# EXTRACT
== Segment start ==

JSE extends helping hand during COVID-19

Helping hand

The JSE has teamed up with Business Leadership South Africa to provide food and hygiene parcels to the vulnerable

Helping hand

The widespread economic shock following the outbreak of COVID-19 means hundreds of thousands of South Africans have lost their jobs and been unable to afford necessities. As emergency aid for disadvantaged communities is critical, the JSE and Business Leadership South Africa (BLSA) have joined efforts and each donated R1 million towards social outreach hygiene hampers and food parcels.

‘People are desperate for the most basic of human needs – food and sanitising products that help limit their exposure to the coronavirus, the latter of which is an added, but essential, burden to their already dire financial circumstances,’ says Zanele Morrison, JSE Director of Marketing and Corporate Affairs. ‘This is not a situation they can overcome without help. Vulnerable communities are the hardest hit and require everyone’s assistance to meet some of the basic protocols to flatten the curve and limit the spread of COVID-19.’

Even before the crisis, thousands of South Africans were battling food insecurity and hunger. Some 50% of households were already living below the poverty line, which was why the JSE’s social responsibility focus areas have always prioritised health, the environment and financial education.

‘Our programmes deal with issues such as poverty alleviation, job creation, and youth and community development as indicated by the National Development Plan and the Financial Sector Codes, among other key policy and development papers or legislation,’ says Morrison. In efforts such as these, the JSE tends to engage with NGO partners, and it is no different in this recent COVID-19 crisis.

== Segment end ==

[Entries from a dataset]
== Segment start ==

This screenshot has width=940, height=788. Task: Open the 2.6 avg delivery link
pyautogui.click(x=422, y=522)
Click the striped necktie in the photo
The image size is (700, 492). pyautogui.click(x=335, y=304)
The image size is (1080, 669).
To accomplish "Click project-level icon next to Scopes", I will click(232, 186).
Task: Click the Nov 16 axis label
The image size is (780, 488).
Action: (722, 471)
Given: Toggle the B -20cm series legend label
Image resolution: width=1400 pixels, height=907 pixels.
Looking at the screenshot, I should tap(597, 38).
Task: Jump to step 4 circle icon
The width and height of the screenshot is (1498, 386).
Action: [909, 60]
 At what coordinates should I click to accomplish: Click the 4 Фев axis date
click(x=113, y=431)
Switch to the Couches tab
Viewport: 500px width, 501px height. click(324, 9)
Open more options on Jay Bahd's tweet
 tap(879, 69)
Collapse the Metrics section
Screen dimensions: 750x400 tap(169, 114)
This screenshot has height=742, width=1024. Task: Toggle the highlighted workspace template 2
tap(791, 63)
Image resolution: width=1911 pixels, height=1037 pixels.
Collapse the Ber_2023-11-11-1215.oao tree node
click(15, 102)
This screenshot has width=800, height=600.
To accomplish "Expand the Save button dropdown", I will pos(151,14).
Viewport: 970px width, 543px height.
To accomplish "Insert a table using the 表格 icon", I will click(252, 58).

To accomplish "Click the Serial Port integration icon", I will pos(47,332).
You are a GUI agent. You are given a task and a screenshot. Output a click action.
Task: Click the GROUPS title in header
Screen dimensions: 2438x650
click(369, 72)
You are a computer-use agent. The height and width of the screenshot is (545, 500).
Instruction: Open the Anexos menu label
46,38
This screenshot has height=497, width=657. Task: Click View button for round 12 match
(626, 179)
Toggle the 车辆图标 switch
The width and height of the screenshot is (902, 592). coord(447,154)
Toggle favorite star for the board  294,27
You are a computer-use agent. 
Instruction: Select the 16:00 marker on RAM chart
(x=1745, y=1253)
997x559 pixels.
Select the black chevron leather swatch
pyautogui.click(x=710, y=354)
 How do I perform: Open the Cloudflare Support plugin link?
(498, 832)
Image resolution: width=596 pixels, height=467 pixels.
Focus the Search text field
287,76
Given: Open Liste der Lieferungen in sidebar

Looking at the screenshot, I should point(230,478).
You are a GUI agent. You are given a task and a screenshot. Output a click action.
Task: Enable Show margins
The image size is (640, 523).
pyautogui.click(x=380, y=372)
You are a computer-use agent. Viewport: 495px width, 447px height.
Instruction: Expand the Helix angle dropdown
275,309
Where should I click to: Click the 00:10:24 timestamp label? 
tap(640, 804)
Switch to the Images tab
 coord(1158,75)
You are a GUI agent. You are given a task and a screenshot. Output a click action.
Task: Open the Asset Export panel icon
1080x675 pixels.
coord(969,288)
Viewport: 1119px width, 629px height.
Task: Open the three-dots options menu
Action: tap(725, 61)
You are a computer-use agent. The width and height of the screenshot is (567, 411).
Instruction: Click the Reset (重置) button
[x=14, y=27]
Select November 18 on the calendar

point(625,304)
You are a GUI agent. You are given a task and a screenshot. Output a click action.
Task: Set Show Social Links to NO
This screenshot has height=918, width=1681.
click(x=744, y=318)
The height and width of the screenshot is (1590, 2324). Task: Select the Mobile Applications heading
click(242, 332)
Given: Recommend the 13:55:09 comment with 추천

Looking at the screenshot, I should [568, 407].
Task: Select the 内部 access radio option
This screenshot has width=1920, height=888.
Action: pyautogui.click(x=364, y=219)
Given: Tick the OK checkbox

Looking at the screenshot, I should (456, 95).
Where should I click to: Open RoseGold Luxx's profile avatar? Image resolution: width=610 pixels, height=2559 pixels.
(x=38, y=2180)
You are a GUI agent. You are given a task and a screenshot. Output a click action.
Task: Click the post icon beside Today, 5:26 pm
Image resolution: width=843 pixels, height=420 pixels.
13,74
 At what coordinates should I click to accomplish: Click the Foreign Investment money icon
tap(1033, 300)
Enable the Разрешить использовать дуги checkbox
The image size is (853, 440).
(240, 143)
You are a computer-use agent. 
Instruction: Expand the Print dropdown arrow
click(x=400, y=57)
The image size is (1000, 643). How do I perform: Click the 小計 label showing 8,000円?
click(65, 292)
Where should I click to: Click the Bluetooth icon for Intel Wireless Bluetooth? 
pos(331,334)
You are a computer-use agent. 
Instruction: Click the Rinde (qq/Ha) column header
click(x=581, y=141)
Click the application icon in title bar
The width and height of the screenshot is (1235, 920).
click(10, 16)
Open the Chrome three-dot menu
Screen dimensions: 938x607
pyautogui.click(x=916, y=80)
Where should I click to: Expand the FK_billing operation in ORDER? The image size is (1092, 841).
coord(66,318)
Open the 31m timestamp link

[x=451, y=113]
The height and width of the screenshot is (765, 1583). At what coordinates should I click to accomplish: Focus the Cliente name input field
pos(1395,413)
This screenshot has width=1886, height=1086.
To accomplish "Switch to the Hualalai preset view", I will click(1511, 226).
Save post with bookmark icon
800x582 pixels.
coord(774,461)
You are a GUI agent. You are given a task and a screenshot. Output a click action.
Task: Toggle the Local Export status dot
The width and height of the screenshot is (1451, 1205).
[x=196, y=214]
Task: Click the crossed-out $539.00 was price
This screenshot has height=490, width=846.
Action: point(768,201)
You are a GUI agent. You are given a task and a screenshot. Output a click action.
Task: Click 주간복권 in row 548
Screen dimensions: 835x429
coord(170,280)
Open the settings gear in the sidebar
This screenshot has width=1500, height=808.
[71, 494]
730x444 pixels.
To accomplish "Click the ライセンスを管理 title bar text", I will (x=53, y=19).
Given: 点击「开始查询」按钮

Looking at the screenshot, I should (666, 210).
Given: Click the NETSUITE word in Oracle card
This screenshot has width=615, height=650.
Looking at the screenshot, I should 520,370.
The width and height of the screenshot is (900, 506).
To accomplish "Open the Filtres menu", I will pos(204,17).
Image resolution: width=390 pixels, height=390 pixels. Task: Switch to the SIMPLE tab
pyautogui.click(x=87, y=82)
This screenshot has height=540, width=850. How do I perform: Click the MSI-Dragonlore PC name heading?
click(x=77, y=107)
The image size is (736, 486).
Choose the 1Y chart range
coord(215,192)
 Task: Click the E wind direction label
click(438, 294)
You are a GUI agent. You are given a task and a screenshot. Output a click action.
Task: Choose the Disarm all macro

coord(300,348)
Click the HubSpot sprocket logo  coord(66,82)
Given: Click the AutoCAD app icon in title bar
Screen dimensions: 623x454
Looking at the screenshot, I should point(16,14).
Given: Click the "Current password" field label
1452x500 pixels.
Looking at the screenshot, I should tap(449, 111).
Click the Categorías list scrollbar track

== Segment end ==

# WHAT YOU ARE ASKED TO DO
In the article on the JSE's COVID-19 relief, switch "disadvantaged" to "underserved" and give the passage from "The JSE has" up to and including "and food parcels.".

# RESULT BELOW
The JSE has teamed up with Business Leadership South Africa to provide food and hygiene parcels to the vulnerable

Helping hand

The widespread economic shock following the outbreak of COVID-19 means hundreds of thousands of South Africans have lost their jobs and been unable to afford necessities. As emergency aid for underserved communities is critical, the JSE and Business Leadership South Africa (BLSA) have joined efforts and each donated R1 million towards social outreach hygiene hampers and food parcels.